Aim of the task: Copy out the lines below verbatim, beginning with the very first line and stopping after the line that contains "tap(412, 70)".

>> Start

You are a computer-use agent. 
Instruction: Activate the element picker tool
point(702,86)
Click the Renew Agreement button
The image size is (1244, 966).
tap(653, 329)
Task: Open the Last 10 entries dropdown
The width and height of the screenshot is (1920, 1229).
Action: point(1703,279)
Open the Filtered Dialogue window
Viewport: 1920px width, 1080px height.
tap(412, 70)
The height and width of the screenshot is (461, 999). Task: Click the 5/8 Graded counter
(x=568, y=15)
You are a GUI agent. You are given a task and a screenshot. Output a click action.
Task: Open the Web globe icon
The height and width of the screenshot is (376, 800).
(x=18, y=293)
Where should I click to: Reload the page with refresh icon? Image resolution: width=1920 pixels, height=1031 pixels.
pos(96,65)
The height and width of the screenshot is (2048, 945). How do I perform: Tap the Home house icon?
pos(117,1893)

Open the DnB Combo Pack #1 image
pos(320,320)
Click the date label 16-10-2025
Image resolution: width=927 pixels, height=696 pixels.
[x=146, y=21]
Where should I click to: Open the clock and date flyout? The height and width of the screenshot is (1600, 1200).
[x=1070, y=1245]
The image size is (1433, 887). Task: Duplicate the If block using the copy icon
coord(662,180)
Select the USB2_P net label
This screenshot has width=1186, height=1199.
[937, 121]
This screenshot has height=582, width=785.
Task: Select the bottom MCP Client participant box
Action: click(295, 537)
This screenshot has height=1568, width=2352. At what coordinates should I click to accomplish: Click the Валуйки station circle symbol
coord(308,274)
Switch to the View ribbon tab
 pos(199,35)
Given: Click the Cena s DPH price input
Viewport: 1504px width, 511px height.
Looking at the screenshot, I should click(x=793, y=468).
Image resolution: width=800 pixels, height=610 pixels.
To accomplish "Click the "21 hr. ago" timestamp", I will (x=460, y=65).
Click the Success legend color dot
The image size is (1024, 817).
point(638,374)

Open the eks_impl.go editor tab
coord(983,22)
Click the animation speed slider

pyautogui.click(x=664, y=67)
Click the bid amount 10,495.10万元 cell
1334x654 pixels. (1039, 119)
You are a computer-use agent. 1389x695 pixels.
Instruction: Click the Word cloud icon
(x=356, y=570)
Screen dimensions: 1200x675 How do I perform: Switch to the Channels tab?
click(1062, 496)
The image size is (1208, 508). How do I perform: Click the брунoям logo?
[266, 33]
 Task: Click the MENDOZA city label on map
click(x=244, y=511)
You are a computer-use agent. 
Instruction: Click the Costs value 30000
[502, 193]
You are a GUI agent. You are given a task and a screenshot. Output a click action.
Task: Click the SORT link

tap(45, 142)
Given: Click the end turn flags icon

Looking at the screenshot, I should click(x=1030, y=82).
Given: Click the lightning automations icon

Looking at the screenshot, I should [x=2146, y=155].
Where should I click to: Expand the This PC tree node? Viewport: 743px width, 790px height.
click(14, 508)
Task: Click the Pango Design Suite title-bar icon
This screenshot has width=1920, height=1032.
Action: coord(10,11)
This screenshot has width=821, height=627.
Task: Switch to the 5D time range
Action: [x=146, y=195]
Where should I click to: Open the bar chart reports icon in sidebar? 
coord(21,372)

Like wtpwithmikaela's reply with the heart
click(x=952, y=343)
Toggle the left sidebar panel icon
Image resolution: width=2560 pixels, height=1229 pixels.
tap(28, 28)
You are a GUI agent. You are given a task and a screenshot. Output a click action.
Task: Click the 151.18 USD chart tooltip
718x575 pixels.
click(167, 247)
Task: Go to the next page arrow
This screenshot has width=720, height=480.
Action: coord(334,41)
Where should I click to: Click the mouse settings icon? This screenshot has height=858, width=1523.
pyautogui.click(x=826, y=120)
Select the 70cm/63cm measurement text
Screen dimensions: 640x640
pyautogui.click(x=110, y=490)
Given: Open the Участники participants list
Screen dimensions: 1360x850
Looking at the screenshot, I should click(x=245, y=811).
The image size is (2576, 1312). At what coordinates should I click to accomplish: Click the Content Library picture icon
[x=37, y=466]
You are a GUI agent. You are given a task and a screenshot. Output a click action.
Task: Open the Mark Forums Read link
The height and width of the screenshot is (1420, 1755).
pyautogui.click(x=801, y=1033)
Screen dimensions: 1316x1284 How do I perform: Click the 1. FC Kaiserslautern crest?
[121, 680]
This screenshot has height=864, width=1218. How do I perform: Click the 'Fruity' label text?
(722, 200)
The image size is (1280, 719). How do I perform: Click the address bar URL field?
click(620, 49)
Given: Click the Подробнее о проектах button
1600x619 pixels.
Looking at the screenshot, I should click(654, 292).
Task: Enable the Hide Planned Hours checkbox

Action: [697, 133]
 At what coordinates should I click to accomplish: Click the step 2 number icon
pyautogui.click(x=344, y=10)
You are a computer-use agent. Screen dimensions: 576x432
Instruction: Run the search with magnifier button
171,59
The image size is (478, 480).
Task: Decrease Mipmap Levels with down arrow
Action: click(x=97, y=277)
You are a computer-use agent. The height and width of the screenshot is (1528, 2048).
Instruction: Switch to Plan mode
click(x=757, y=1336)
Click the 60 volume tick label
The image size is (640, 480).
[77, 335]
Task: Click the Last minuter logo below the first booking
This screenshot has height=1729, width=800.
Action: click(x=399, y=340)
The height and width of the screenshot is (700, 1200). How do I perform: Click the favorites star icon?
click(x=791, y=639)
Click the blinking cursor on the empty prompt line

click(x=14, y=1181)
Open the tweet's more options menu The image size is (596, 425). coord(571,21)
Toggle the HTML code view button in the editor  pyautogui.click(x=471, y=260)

>> End

Task solution:
You are a computer-use agent. 
Instruction: Activate the element picker tool
point(702,86)
Click the Renew Agreement button
The image size is (1244, 966).
tap(653, 329)
Task: Open the Last 10 entries dropdown
The width and height of the screenshot is (1920, 1229).
Action: point(1703,279)
Open the Filtered Dialogue window
Viewport: 1920px width, 1080px height.
tap(412, 70)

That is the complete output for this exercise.